The editors have opted for a structure based on thematic rather than geographic or chronological pivots. The papers in part 1 focus on the provisioning and feeding of the armies; those in part 2 on the difficult adaptation to the war realities of the “home front.” Part 3 narrows the scrutiny to the efforts of the state to cope with the new war economy. Part 4 assesses the long-term impact of the war resulting in scientific efforts to find substitutes to disappearing peacetime foodstuffs. The thematic foci do not lead to one-sided views on the central topic, however. The collection of papers presented in the book originated at a symposium with some inquiry questions formulated in advance, which accounts for the clearly visible core of issues addressed by most authors. The governmental regulation, rationing, and efforts to come up with novel mechanisms; the poor preparedness of all governments of warring countries for the war economy is mentioned in all papers. The general alteration of food consumption patterns, the introduction of new foods and substitutes, the communal mobilization, are other topics that appear in most essays. These commonalities underscore one of the main ambitions of the volume: to offer the building blocks of a potential comparative perspective. A reading of the collection as a monograph achieves precisely this fullness, as in a chorus: the individual voices have distinction and strong empirical rootedness in the local context but the key elements of the narrative bring in nuanced arguments to support the similarity of human experiences in time of war and devastation across the front lines.

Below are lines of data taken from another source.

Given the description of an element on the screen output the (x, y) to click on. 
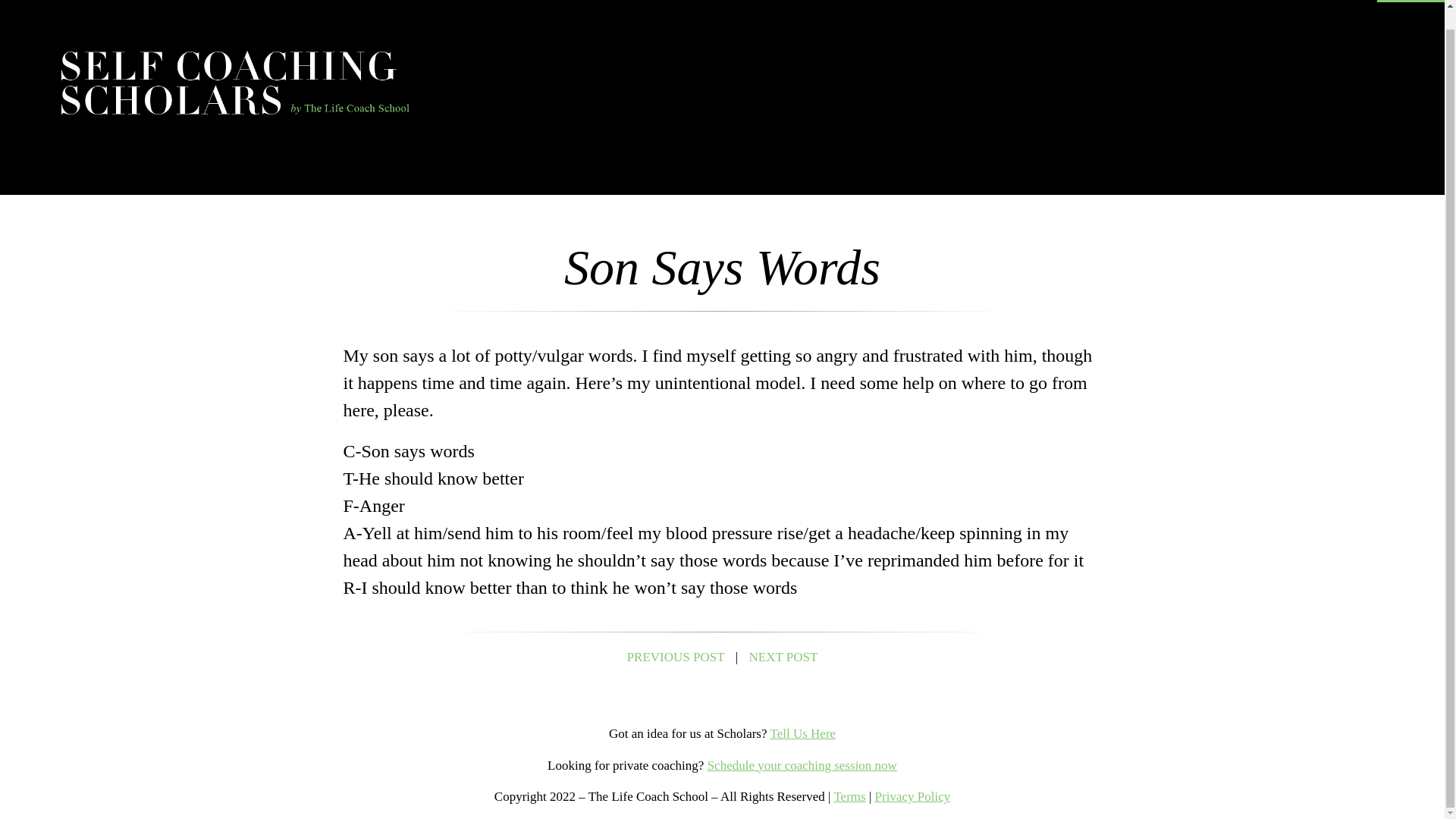
Terms (848, 796)
Tell Us Here (802, 733)
NEXT POST (783, 657)
Privacy Policy (912, 796)
Schedule your coaching session now (801, 765)
PREVIOUS POST (676, 657)
Given the description of an element on the screen output the (x, y) to click on. 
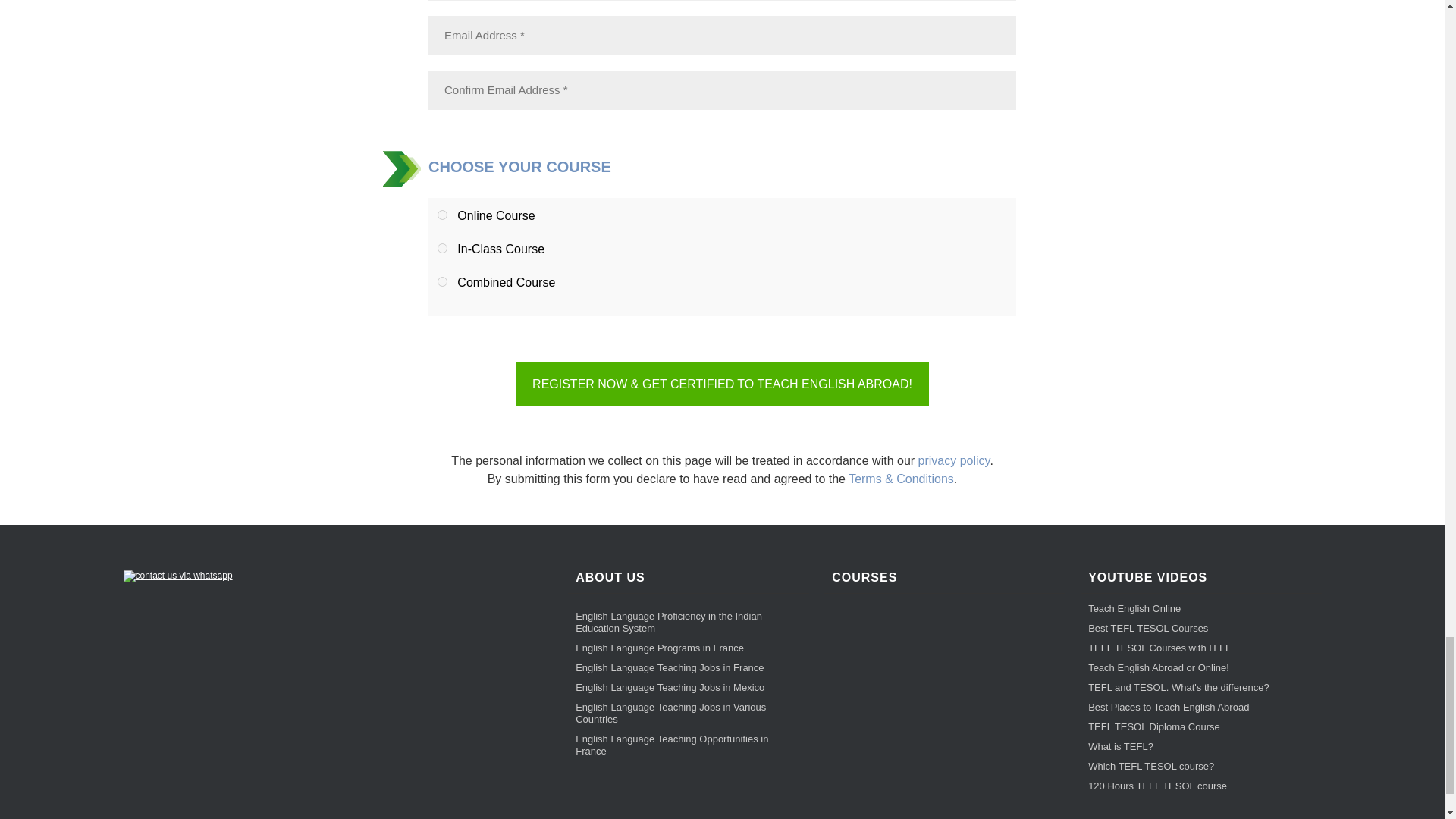
Online Course (442, 214)
Combined Course (442, 281)
Intensive Course (442, 248)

Among the several interesting contributions, a few are of interest to gender and family history. Steven Schouten, in his discussion of the observance of kashrut during wartime, writes, albeit briefly, on the particular role of women in preserving the tradition and coping with the difficulties of securing food for the family. Hans-Jürgen Teuteberg, aside from the illuminating discussion of the new nutrition economy in Germany during the war, claims that the war hardship increased the burden on housewives but at the same time raised the public status of domestic work, including through wartime propaganda: “the rifleman’s trench leads through the kitchen at home” (66). Furthermore, he mentions briefly the new domestic strategies to cope with food shortages such as war kitchens (an early example of collective consumption), urban gardening, foraging, and others.

The observations of Peter Atkins on communal feeding and British restaurants provide a useful comparative argument as to its long-term social impact (or lack of). The two papers from Central Europe—Martin Franc’s on the Czech lands of the Austro-Hungarian Empire and Maja Godina Golija’s on Slovenia—explore in rich detail the change in consumption patterns in both countries. The contribution of Alicia Guidonet Riera on eating strategies and social change in Spain during and after the Civil War discusses the importance of reciprocity during war—another common element in several essays but discussed within a distinctive theoretical framework. A darker side of the victorious discourse about the successful British management of the wartime economy is presented in Ina Zweiniger-Bargielowska’s paper on the limits of British food policy and the failure of the slogan of equality of sacrifice (135), along either social or gender divisions. Several papers discuss the role of scientific discourse in shaping public attitudes toward food. The impact of this involvement, even if not of the actual food items, made a lasting impression on the public imagination and attitudes toward food.

The richness of the data from several European regions and countries and the recurrence of some central themes place this volume firmly on the must-read list for anyone interested in the social history of the wars in the twentieth century.